Messieurs, comment choisir la taille de vos gants moto Furygan ?

Nous vous proposons de mesurer votre tour de main, c'est à dire, le tour de votre paume sans le pouce. Reportez-vous ensuite au tableau ci-dessous :

Si vous obtenez une moyenne intermédiaire, nous vous conseillons de choisir la taille inférieure.

HOMME

Taille de la mainXSSMLXL2XL3XL
Circonférence de la main en mm191203216229241254267

Notre test

Furygan JAMES EVO 2 D3O : le petit gant été qui ne fait pas semblant

Les gants moto été Furygan JAMES EVO 2 D3O, c’est un peu la réponse simple à une question compliquée : comment rester protégé quand il fait chaud, sans rouler avec un truc de cosmonautes ? Furygan mise ici sur du cuir de chèvre souple, une coque phalanges en D3O, des renforts de paume et une grosse dose de perforations pour ventiler tout ça. Destinés surtout à un usage urbain et péri-urbain, ces gants courts veulent offrir un bon compromis entre confort, protection et style discret. On les a regardés sous toutes les coutures pour voir s’ils méritent vraiment leur place dans votre équipement d’été.

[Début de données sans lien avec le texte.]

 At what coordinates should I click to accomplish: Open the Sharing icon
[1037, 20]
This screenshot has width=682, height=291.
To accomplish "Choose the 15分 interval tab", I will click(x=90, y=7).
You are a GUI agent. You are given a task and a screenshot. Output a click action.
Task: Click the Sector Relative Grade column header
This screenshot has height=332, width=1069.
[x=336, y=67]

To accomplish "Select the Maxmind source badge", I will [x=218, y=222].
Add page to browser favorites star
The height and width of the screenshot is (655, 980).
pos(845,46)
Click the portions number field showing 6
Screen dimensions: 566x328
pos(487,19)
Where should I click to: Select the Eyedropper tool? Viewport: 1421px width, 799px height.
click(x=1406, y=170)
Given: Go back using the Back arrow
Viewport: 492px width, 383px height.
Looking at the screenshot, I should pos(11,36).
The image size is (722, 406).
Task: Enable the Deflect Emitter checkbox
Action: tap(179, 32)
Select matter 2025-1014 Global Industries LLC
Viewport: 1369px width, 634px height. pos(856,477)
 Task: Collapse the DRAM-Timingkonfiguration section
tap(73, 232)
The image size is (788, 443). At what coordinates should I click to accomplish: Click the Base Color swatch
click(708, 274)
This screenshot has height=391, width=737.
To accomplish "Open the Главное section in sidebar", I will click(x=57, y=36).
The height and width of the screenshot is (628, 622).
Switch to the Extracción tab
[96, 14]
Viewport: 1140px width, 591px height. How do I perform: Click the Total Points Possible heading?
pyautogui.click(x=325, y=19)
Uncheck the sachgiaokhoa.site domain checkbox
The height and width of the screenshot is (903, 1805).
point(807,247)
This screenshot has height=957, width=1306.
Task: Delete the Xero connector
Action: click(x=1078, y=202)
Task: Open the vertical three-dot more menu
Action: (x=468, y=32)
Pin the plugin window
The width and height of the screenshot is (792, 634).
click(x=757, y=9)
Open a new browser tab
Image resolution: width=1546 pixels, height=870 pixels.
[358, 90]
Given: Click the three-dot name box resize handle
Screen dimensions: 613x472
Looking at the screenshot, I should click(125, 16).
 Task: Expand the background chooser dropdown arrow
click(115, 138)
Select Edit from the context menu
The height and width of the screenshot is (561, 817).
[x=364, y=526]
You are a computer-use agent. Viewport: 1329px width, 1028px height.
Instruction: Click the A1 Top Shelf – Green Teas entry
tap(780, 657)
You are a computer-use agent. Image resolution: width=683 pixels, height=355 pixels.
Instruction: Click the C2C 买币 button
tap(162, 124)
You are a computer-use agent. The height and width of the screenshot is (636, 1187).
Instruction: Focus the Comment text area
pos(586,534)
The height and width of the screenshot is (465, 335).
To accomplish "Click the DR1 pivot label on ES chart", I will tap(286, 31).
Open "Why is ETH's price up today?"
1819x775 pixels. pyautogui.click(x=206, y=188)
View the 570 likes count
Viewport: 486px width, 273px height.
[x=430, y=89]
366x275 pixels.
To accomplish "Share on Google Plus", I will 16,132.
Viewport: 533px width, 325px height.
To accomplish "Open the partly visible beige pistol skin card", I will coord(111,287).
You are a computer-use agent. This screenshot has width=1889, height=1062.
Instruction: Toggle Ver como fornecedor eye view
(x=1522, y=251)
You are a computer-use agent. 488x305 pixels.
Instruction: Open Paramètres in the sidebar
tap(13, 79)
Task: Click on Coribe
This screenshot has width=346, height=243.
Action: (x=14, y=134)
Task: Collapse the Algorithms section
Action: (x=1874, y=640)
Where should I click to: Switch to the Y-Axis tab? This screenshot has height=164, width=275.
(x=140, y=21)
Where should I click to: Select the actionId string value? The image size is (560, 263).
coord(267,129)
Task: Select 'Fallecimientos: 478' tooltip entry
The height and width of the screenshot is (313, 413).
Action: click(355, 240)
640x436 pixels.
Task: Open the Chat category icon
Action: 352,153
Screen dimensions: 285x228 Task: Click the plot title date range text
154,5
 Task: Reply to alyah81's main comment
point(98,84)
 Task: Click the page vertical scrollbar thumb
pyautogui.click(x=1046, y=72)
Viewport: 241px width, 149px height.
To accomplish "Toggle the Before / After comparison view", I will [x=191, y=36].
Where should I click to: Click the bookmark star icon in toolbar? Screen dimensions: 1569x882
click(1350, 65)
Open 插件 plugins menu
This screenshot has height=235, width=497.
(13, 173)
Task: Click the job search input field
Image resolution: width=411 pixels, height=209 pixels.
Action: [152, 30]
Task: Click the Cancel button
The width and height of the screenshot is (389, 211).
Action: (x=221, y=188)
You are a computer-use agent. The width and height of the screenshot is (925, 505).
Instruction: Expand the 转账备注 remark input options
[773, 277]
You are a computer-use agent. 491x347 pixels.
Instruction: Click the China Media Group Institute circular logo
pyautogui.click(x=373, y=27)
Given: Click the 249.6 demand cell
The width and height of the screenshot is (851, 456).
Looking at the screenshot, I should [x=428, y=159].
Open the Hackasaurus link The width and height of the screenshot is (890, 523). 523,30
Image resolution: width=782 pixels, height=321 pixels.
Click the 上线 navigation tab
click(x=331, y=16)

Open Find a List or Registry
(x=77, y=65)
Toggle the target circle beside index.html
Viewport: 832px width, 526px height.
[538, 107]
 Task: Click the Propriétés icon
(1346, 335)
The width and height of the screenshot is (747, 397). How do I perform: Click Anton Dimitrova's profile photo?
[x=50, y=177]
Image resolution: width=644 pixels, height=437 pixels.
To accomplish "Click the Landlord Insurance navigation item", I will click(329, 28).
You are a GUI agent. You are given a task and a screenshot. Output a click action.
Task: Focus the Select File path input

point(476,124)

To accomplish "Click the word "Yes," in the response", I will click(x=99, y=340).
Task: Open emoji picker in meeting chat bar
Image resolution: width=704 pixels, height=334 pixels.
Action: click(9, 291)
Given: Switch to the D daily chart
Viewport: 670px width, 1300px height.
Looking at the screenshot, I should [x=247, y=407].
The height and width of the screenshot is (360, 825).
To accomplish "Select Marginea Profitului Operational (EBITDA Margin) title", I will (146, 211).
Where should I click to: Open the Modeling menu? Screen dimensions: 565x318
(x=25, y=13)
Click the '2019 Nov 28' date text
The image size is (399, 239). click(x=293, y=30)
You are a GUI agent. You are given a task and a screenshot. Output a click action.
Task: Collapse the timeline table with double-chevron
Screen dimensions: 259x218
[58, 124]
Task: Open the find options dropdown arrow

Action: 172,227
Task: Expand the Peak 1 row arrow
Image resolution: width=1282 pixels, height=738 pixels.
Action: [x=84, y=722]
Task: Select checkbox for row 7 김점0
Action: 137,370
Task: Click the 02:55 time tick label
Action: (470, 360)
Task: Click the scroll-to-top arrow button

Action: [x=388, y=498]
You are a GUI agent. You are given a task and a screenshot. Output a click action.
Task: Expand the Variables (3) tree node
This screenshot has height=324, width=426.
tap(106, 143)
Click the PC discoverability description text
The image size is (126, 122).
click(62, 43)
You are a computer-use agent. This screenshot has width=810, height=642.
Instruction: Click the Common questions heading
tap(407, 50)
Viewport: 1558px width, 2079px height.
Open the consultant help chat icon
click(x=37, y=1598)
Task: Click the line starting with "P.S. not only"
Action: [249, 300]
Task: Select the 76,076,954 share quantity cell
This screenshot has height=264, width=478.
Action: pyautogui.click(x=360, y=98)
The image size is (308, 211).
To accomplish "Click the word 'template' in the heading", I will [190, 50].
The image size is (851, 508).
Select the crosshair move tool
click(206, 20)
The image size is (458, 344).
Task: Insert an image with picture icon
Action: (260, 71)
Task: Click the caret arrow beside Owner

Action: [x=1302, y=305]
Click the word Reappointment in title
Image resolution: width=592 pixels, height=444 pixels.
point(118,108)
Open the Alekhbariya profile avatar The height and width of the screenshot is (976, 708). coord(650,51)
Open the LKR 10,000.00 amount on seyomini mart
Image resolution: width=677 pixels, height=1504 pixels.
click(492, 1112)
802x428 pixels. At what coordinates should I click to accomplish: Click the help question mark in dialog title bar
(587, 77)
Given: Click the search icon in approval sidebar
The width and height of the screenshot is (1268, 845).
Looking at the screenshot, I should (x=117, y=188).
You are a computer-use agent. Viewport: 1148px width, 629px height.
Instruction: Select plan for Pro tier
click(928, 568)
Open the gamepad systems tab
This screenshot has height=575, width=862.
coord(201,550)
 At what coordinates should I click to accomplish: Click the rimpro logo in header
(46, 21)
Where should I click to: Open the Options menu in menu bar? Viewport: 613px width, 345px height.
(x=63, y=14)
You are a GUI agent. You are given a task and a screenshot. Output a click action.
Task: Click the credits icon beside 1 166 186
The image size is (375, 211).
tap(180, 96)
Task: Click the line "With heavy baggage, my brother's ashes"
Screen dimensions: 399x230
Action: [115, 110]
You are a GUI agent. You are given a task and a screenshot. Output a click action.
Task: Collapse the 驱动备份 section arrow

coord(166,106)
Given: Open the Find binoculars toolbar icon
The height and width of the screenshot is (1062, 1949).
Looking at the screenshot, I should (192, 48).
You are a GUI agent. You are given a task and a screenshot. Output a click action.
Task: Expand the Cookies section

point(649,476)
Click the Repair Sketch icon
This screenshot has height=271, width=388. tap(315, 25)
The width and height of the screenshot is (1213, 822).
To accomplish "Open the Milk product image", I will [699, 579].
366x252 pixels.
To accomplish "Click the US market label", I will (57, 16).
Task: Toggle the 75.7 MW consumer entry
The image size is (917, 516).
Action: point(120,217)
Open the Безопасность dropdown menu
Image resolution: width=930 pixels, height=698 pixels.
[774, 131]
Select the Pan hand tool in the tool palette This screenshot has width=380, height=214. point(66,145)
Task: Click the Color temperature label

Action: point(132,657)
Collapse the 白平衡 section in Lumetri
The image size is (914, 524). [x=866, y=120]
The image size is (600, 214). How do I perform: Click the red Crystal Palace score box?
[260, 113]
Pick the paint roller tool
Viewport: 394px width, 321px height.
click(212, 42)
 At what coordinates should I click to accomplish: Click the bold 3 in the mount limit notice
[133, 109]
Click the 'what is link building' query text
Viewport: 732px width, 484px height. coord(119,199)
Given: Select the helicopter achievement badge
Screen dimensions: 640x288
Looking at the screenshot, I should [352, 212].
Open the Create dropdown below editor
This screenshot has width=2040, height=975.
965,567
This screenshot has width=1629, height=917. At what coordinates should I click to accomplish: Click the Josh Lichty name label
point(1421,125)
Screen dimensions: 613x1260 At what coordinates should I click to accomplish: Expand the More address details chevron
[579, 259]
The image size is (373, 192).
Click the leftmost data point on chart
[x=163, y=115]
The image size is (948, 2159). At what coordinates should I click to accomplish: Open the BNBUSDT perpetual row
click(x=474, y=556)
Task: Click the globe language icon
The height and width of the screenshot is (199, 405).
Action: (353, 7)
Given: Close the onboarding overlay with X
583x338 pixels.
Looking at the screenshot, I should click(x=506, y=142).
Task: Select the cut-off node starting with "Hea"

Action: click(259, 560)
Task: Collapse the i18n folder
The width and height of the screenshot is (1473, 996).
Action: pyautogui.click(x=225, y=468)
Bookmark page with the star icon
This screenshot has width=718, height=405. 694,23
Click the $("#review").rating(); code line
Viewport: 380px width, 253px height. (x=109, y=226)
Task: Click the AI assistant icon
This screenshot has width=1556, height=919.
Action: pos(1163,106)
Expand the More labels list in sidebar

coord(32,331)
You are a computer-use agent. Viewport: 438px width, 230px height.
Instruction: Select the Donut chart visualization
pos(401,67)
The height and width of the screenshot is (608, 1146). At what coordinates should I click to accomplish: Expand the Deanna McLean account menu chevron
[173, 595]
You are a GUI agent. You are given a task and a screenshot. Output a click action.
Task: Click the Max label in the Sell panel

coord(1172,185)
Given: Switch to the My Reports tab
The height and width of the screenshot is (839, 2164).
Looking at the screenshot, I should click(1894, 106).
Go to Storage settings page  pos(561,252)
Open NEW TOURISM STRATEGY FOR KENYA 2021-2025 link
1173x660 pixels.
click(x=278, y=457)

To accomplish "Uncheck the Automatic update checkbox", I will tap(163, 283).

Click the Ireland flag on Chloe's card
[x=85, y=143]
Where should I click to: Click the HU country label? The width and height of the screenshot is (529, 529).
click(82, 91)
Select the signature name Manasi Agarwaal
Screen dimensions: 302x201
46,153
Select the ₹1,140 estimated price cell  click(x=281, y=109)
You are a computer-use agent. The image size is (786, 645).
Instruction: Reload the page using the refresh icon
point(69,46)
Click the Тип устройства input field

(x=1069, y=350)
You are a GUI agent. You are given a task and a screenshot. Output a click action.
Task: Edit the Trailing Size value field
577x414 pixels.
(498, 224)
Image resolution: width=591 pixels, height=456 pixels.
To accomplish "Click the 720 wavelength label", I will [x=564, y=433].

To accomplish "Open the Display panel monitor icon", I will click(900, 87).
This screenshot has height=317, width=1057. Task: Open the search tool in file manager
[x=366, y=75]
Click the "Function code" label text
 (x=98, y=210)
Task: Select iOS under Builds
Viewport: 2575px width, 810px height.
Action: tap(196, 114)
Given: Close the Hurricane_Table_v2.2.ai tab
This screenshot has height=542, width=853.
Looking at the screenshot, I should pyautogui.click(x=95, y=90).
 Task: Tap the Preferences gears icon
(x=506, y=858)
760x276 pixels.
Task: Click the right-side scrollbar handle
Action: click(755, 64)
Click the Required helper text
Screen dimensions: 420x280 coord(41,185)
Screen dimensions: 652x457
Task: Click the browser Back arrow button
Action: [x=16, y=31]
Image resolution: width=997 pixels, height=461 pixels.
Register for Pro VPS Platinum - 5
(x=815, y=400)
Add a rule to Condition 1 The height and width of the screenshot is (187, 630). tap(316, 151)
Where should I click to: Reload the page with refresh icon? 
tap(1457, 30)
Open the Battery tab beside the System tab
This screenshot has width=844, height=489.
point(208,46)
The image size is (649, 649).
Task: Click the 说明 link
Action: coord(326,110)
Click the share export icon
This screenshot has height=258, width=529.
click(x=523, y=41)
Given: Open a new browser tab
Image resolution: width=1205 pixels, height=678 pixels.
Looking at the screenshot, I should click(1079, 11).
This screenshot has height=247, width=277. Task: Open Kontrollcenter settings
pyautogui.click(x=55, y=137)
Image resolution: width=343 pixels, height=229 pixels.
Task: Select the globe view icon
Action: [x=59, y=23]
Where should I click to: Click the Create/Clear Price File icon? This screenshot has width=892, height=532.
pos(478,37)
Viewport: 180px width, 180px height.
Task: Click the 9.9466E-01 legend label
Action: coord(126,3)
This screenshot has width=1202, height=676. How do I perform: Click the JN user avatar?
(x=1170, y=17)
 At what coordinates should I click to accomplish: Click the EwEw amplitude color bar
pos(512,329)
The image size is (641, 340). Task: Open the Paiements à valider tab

Design & finitions : simple, propre, efficace

Visuellement, les Furygan JAMES EVO 2 D3O jouent la carte de la sobriété. Pas de gros logos fluo ni de formes agressives : on est sur un design classique, presque casual, qui passe très bien aussi bien sur un roadster que sur un scooter classe. Le cuir de chèvre donne immédiatement une impression de finesse et de souplesse, tout en gardant ce côté premium que n’auront jamais des gants 100 % textile. Les perforations sont bien réparties, sans ruiner le look. C’est clairement un gant pensé pour être porté tous les jours sans faire “pilote du dimanche”.

Côté finitions, Furygan reste fidèle à sa réputation : coutures propres, assemblage sérieux, et fermeture poignet par patte velcro qui ne fait pas cheap. Les zones renforcées en paume sont discrètes mais visibles, ce qui rassure un minimum. La coque D3O sur les phalanges se fond assez bien dans le design, sans donner l’impression d’avoir des boucliers sur les mains. On sent que le cahier des charges visait un gant pratique et discret. Bref, ce n’est pas le plus spectaculaire du marché, mais il a ce style passe-partout qui vieillit bien.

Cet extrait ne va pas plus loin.